Monday, June 6, 2011

Is the most popular person in Washington also the most hated?

James Surowiecki, at The New Yorker, on Elizabeth Warren:

Elizabeth Warren may well be the most popular person in Washington.
When she was head of the Congressional Oversight Panel on TARP, her willingness to go after Wall Street, the Treasury Department, and the Fed made her a liberal icon. And her folksy, Midwestern air and her ability to express complex financial issues in simple language turned her into an unlikely media superstar.
Warren is now working to set up the Consumer Financial Protection Bureau, a new government agency inspired by her own work on consumer credit, and in the past couple of weeks almost a quarter of a million people have signed an online petition asking President Obama to nominate her as the official boss of the agency.
Yet Warren may also be the most hated person in Washington.

Behind the GOP facade - "deficits don't matter"

Grover Norquist and John Boehner
"Lapsed Republican" Bruce Bartlett, commenting to the Washington Post on the power of the extremist  right-wing anti-tax "enforcer," Grover Norquist, who has extracted a pledge never to raise taxes from  all but 13 of the 288 GOP elected reprsentatives in DC:
(E)ven though tax increases may be justified economically, they are never justified politically if you’re a Republican...it’s been Republican dogma that deficits don’t matter and the only thing that matters for the economy is cutting taxes.

"Winning the Future" - A slogan or an agenda?

Noting the dismal jobs picture that just came out - a 54,000 net jobs gain  in May when we need at least five times that each month just to keep the hole from getting deeper - Robert Kuttner at American Prospect sounds the alarm and offers a strategy. According to Kuttner, with the economy still sputtering and no end in sight, a massive infrastructure investment program is the surest path out of the Great Recession:
Winning the Future!  Are we?
(W)hat the economy needs to fully recover is a massive -- and I mean massive -- infrastructure and jobs program financed by surtaxes on wealthy individuals and on windfall financial-sector profits, including taxes on profits from short-term financial trades. We could also get upwards of $200 billion a year from tax enforcement, mainly on trans-national evasion used by America's wealthiest. Some of the funds for this program could also come from winding down the gratuitous wars we're currently engaged in. And some could even come from a modest increase in short-term deficits.
The order of magnitude of the public investment program should be at least half a trillion dollars a year, for at least five years, and more if that doesn't solve the problem. We would not hesitate to spend this kind of money and levy surtaxes if America found itself in a serious war. It was the economic side-effects of the massive WWII program of tax, borrow, and invest that finally pulled America out of the Great Depression -- and powered the postwar boom.

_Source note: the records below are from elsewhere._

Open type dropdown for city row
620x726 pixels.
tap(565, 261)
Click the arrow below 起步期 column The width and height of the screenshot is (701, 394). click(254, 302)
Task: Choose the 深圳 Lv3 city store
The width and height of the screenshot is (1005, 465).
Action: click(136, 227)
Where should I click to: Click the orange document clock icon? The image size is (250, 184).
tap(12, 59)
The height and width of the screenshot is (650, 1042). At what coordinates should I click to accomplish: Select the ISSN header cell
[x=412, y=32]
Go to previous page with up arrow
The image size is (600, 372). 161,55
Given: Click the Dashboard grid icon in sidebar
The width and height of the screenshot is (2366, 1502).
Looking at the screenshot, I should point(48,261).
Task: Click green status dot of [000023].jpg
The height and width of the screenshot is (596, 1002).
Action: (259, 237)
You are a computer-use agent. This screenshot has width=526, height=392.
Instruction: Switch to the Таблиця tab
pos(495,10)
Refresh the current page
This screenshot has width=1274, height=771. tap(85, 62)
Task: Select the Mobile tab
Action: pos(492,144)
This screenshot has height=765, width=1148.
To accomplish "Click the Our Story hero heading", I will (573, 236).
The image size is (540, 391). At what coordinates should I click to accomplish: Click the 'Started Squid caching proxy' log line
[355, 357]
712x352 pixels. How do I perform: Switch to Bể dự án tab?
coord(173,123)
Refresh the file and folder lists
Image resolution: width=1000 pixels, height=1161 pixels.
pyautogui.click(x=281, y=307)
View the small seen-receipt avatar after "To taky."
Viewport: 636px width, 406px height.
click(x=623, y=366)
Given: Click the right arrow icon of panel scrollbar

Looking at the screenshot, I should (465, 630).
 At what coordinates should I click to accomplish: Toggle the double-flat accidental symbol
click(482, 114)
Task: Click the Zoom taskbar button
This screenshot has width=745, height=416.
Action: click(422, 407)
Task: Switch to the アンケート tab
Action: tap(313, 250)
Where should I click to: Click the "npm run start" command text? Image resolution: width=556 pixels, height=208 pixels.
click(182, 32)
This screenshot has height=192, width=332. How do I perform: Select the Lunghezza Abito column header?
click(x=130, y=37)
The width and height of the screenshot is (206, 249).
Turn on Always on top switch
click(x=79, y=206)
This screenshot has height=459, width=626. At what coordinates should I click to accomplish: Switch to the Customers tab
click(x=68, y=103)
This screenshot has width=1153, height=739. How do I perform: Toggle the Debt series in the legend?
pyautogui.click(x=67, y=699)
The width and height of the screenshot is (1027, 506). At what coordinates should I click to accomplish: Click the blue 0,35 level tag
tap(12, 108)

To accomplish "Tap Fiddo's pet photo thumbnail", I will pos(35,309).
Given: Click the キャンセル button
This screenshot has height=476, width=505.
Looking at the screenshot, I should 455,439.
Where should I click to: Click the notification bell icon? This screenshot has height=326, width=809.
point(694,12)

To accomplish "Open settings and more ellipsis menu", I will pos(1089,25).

Real wage growth over the past decade was lower than during the Great Depression



Investor's Business Daily:

The increase in total private-sector wages, adjusted for inflation, from the start of 2001 has fallen far short of any 10-year period since World War II, according to Commerce Department data. In fact, if the data are to be believed, economywide wage gains have even lagged those in the decade of the Great Depression (adjusted for deflation).